Jacqueline Hennessy

Jacqueline Hennessy’s feminine figures offer themselves to our gaze, conditionally: a body, a gesture, the minutiae of fabric or hair, in restrained tonal paintings. Faces are rare. In The Gaze I (2018), a woman looks down, fingers pressed into her eyes. Her dress is traditional (evoking an Edwardian style), sleeves and skirt covering her body, yet revealing its contour beneath. In Untitled (2020) we see, in sharp relief, detail of the print of a dress and hands, with a face obscured by hair and blurriness. Painted in layers, with the weave of the canvas showing through, these images exhibit control, translucence achieved through washes of thin raw umber paint, worked meticulously, then disrupted with over-brushing and worked again.

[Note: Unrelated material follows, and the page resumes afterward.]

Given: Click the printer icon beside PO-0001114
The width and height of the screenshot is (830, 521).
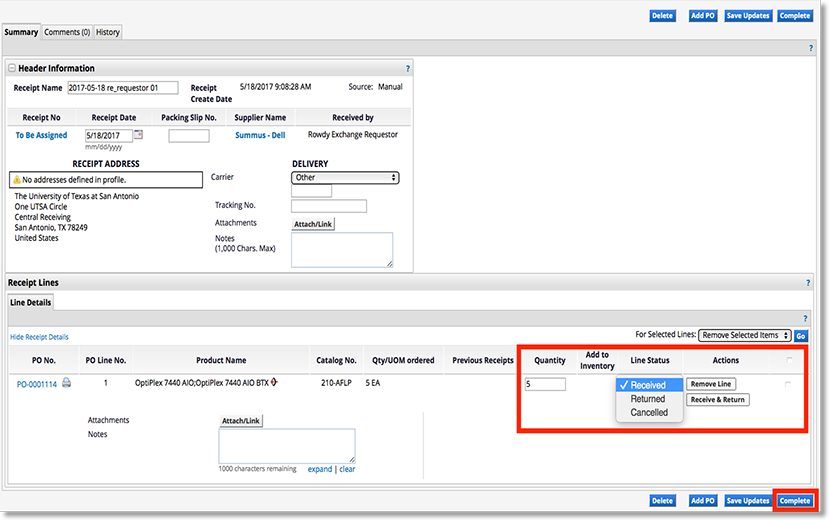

“My process involves playing between binary opposites to create a tension between appearance and disappearance, painted and unpainted, detail and blur. I work slowly, building the surface up over time in layers on a support of linen primed with rabbit skin glue. I feel that there is poetry in my process. The emergence of the painting between dualisms mirrors the emergence of the experience of self – between the invisible subject and visible body object,” says Hennessy. She is the model for these works, yet the paintings are less autobiographical than universal – what she captures is a fragile, ephemeral sense of how it feels to be a woman in a world led by the gaze.

Hennessy (born 1977) graduated with a Masters of Fine Art (Painting) from Sydney’s National Art School in 2019. Before studying art she worked as a lawyer, then completed her Honours degree in Psychology. Hennessy was the inaugural recipient of the Tweed Regional Gallery – National Art School MFA Residency Award in 2019. The award enabled Hennessy to spend time in the Gallery’s Nancy Fairfax Artist in Residence Studio and develop new work for her solo exhibition ‘Still life’, which opened at Tweed Regional Gallery in April 2021.